• _TEKSTGEDEELTE_
============================================================
5. Het college kan ontheffing verlenen van het verbod.

6. Op de aanvraag om een vergunning is paragraaf 4.1.3.3 van de Algemene wet bestuursrecht (positieve fictieve beschikking bij niet tijdig beslissen) niet van toepassing.

Afdeling 8. Vuurverbod

Artikel 5:34 Verbod afvalstoffen te verbranden buiten inrichtingen of anderszins vuur te stoken

1. Het is verboden in de openlucht afvalstoffen te verbranden buiten inrichtingen in de zin van de Wet milieubeheer of anderszins vuur aan te leggen, te stoken of te hebben.

2. Mits geen sprake is van gevaar, overlast of hinder voor de omgeving, is het verbod niet van toepassing op:

  • a.

    verlichting door middel van kaarsen, fakkels en dergelijke;

  • b.

    sfeervuren zoals terrashaarden en vuurkorven, voor zover geen afvalstoffen worden verbrand;

  • c.

    vuur voor koken, bakken en braden.

3. Het college kan ontheffing verlenen van het verbod.

4. Onverminderd het bepaalde in artikel 1:8 kan de ontheffing worden geweigerd ter bescherming van de flora en fauna.

5. Het verbod is niet van toepassing op situaties waarin wordt voorzien door artikel 429, aanhef en onder 1˚ of 3˚, van het Wetboek van Strafrecht of de provinciale milieuverordening.

6. Op de aanvraag om een vergunning is paragraaf 4.1.3.3 van de Algemene wet bestuursrecht (positieve fictieve beschikking bij niet tijdig beslissen) niet van toepassing.

Afdeling 9. As verstrooiing

Artikel 5:35 (Vervallen) Artikel 5:36 (Vervallen) Artikel 5:37 (Vervallen)

Hoofdstuk 6. Sanctie-, overgangs- en slotbepalingen

Artikel 6:1 Sanctiebepaling

1. Overtreding van het bij of krachtens deze verordening bepaalde en de daarbij op grond van artikel 1:4 gegeven voorschriften en beperkingen wordt gestraft met hechtenis van ten hoogste drie maanden of geldboete van de tweede categorie.

2. In afwijking van het eerste lid is artikel 1a van de Wet op de economische delicten van toepassing op overtreding van het bepaalde bij of krachtens de artikelen 2:10 en 2:11 als sprake is van een omgevingsvergunningplichtige activiteit, artikel 2:12, eerste lid en 4:11, eerste lid.

3. In geval van overtreding van de krachtens artikel 3, derde lid, van de Wet veiligheidsregio’s gestelde regels kan het college een bestuurlijke boete opleggen van ten hoogste de geldboete, bedoeld in artikel 64, eerste lid, van de Wet veiligheidsregio’s.
============================================================
[Opgeslagen items]
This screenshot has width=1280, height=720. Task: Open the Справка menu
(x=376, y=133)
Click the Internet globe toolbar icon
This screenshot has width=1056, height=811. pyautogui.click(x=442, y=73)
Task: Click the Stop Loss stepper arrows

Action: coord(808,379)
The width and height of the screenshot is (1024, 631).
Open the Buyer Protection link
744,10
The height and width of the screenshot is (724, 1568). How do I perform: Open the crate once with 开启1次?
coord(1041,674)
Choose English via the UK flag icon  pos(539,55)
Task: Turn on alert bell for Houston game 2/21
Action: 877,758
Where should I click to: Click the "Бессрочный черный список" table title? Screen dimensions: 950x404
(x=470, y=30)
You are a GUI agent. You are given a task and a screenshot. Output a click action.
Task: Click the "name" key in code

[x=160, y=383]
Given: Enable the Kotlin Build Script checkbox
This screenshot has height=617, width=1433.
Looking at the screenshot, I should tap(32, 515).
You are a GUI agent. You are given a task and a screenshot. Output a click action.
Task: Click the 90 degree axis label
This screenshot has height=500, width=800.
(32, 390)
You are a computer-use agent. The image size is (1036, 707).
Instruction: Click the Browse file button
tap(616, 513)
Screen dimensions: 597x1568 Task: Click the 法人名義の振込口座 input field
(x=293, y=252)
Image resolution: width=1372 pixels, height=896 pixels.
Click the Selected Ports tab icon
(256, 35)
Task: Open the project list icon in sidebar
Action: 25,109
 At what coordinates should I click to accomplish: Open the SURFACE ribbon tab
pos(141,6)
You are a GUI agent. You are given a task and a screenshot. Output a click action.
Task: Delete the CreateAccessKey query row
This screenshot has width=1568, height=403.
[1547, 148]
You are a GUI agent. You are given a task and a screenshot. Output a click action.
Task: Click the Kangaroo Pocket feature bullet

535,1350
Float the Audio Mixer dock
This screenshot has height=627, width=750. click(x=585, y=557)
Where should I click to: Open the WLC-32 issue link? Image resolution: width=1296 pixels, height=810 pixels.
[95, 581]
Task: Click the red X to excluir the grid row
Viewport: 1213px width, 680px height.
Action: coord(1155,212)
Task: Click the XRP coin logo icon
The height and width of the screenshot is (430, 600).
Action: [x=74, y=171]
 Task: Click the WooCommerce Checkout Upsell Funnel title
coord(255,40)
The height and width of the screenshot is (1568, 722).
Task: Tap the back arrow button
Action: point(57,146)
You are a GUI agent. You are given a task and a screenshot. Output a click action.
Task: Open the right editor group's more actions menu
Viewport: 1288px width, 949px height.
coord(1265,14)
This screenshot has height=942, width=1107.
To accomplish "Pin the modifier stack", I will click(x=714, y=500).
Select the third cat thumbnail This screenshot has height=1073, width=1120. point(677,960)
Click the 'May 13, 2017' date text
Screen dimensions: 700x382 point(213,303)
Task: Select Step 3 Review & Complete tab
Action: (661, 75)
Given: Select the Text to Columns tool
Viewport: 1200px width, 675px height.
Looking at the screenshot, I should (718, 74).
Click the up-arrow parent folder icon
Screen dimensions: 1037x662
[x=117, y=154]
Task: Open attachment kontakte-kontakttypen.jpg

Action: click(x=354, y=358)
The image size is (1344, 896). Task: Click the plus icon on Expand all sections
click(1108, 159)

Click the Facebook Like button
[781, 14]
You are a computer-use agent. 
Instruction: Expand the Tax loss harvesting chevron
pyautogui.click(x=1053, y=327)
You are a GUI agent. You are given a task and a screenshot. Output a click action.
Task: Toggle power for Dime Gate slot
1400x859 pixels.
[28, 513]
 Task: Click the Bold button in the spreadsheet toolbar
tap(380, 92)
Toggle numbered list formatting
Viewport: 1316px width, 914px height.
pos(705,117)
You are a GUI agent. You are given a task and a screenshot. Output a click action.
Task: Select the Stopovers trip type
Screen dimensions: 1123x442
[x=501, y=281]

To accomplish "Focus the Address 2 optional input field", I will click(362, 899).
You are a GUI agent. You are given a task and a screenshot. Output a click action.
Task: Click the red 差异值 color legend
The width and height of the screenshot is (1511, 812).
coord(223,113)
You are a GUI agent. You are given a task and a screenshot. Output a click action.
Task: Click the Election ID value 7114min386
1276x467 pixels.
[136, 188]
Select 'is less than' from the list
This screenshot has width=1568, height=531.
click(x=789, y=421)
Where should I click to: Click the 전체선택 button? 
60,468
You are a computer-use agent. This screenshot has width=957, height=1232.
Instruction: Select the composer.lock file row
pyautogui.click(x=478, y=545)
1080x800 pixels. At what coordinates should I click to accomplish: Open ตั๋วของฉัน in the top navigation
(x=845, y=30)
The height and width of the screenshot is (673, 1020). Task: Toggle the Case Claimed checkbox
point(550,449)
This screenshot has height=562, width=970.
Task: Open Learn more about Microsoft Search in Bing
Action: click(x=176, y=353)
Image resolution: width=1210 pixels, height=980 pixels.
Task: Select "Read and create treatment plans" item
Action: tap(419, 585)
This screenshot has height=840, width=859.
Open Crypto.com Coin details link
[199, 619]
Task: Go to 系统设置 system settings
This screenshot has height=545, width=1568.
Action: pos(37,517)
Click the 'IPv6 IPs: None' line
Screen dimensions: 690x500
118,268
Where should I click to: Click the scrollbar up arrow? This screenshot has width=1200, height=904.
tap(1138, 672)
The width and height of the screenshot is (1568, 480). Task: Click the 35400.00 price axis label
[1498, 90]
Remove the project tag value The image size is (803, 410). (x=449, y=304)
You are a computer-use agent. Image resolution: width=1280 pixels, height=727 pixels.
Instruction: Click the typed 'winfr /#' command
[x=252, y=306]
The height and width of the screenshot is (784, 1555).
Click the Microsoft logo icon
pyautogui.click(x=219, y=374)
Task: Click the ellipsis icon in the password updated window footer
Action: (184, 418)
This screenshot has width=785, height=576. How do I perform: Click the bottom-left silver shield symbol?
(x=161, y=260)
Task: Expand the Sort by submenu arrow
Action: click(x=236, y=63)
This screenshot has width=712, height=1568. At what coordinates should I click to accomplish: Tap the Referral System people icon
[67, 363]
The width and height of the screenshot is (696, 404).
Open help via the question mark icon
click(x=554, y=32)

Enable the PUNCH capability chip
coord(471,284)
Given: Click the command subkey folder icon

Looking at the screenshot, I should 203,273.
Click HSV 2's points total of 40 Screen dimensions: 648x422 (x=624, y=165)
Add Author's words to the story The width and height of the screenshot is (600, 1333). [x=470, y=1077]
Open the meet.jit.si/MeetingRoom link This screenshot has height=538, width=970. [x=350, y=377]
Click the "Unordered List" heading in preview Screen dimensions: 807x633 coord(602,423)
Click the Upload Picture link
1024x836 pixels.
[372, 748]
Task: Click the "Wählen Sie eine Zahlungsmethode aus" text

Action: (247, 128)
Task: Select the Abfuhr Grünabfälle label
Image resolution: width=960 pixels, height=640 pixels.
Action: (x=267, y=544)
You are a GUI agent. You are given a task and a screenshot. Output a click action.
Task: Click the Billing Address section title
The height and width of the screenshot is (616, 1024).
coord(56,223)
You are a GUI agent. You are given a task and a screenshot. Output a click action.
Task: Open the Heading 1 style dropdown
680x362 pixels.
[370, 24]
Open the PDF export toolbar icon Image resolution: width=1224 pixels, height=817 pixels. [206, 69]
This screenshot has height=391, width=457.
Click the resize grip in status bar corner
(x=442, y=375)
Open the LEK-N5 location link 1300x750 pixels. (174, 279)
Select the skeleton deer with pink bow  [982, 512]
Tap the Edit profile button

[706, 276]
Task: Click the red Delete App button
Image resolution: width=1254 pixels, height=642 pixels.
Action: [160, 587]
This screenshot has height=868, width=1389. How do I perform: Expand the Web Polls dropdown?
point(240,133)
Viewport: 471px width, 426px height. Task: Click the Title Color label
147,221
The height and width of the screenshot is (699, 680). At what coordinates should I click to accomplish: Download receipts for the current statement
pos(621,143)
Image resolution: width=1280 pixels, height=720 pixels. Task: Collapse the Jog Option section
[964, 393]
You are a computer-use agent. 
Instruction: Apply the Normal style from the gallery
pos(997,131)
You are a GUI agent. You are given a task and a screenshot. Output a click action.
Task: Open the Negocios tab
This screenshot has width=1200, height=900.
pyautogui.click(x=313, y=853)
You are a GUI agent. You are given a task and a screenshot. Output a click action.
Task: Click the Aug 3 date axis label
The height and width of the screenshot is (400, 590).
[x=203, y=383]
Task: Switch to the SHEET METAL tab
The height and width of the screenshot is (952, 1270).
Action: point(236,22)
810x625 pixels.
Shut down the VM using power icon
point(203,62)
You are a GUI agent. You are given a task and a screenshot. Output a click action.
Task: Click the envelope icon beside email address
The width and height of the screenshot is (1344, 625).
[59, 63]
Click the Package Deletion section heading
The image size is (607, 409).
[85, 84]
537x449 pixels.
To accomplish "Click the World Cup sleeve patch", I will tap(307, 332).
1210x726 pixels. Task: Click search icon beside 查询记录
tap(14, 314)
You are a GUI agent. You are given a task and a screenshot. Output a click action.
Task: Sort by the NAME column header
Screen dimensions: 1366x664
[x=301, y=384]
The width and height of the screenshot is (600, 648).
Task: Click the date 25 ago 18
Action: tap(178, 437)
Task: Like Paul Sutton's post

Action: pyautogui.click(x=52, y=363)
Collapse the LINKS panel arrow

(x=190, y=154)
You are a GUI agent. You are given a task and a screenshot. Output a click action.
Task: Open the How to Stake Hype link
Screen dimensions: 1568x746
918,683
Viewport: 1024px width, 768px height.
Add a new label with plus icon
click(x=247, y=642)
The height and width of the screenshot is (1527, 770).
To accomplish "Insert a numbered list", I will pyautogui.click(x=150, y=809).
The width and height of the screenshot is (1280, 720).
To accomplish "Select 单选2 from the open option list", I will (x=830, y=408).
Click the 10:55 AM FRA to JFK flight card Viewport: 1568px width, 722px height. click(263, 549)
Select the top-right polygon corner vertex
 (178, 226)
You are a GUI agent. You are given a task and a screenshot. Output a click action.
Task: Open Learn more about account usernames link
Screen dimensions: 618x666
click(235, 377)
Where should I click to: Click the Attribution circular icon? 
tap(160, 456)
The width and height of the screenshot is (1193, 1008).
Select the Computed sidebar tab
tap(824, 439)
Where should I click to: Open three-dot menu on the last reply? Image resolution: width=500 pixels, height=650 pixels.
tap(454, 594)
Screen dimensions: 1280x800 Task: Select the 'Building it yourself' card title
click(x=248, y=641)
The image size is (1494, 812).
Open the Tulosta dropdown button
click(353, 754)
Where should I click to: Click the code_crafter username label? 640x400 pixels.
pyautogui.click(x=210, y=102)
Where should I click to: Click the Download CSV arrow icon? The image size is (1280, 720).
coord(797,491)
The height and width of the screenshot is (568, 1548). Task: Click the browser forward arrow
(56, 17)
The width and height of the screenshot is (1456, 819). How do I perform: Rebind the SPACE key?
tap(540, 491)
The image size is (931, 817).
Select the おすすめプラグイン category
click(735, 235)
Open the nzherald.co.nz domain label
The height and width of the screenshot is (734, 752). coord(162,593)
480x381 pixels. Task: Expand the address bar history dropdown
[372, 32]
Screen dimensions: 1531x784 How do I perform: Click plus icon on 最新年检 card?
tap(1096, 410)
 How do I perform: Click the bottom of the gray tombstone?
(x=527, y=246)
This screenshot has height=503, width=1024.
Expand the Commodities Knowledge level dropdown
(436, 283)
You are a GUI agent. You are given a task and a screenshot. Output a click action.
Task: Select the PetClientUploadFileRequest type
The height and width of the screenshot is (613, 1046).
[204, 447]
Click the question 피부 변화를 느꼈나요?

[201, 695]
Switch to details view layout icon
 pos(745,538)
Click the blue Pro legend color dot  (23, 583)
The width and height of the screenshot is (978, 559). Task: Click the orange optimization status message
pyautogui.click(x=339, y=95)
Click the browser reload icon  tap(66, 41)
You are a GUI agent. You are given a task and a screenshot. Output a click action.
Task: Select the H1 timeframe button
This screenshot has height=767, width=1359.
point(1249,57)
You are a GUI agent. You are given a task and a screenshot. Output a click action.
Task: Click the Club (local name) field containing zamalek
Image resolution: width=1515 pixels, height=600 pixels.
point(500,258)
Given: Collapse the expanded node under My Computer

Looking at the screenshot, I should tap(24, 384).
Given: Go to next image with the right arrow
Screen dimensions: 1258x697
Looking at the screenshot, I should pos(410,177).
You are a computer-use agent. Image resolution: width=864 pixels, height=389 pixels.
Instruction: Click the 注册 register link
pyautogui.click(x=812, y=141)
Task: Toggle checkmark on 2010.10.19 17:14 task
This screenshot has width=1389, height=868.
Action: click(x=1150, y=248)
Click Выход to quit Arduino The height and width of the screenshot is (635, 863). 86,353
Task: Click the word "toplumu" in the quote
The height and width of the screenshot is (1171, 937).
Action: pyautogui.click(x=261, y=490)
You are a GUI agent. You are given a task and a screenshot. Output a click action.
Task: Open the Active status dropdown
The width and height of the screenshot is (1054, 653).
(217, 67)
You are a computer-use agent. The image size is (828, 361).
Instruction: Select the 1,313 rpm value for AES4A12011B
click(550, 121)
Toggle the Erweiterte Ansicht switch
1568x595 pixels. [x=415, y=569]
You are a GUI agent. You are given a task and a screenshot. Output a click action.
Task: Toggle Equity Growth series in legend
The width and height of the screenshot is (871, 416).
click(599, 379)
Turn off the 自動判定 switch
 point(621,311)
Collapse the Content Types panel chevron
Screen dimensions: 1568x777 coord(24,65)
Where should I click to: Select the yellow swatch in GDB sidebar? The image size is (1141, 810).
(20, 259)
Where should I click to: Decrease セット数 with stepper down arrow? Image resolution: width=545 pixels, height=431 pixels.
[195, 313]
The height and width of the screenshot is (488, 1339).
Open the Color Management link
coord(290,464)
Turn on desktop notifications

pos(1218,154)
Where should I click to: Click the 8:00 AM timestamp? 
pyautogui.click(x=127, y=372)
============================================================
• _OPDRACHT A_
Welke straf noemt het tekstgedeelte voor overtreding van het bij of krachtens de verordening bepaalde?
• _OPDRACHT B_
Neem uit het tekstgedeelte letterlijk over wat begint bij "Artikel 6:1 Sanctiebepaling" en eindigt bij "4:11, eerste lid.".
• _OPDRACHT C_
Hoe gaat de verordeningstekst over het vuurverbod en de sanctiebepalingen verder na de laatste zin? Schrijf het vervolg.

• _SCHRIFTELIJK ANTWOORD A_
Hechtenis van ten hoogste drie maanden of een geldboete van de tweede categorie.

• _SCHRIFTELIJK ANTWOORD B_
Artikel 6:1 Sanctiebepaling

1. Overtreding van het bij of krachtens deze verordening bepaalde en de daarbij op grond van artikel 1:4 gegeven voorschriften en beperkingen wordt gestraft met hechtenis van ten hoogste drie maanden of geldboete van de tweede categorie.

2. In afwijking van het eerste lid is artikel 1a van de Wet op de economische delicten van toepassing op overtreding van het bepaalde bij of krachtens de artikelen 2:10 en 2:11 als sprake is van een omgevingsvergunningplichtige activiteit, artikel 2:12, eerste lid en 4:11, eerste lid.

• _SCHRIFTELIJK ANTWOORD C_
Artikel 6:2 Toezichthouders

1. Met het toezicht op de naleving van het bij of krachtens deze verordening bepaalde zijn belast: de in artikel 141 van het Wetboek van Strafvordering genoemde opsporingsambtenaren en de als buitengewoon opsporingsambtenaar beëdigde ambtenaren zoals bedoeld in artikel 142 van het Wetboek van Strafvordering.

2. Voorts zijn met het toezicht op de naleving van het bepaalde bij of krachtens deze verordening belast de door het college dan wel de burgemeester aan te wijzen personen.

Artikel 6:3 Binnentreden woningen

Zij die belast zijn met het toezicht op de naleving of de opsporing van een overtreding van de bij of krachtens deze verordening gegeven voorschriften die strekken tot handhaving van de openbare orde of veiligheid of bescherming van het leven of de gezondheid van personen, zijn bevoegd tot het binnentreden in een woning zonder toestemming van de bewoner.

Artikel 6:4 Intrekking verordeningen

De Algemene Plaatselijke Verordening Goirle 2016 wordt ingetrokken.

De Verordening op de prostitutie, seksbranche en aanverwante onderwerpen Goirle 2016 wordt ingetrokken.

Artikel 6:5 Overgangsbepaling

1. Besluiten, genomen krachtens de verordening bedoeld in artikel 6:4, die golden op het moment van de inwerkingtreding van deze verordening en waarvoor deze verordening overeenkomstige besluiten kent, gelden als besluiten genomen krachtens deze verordening.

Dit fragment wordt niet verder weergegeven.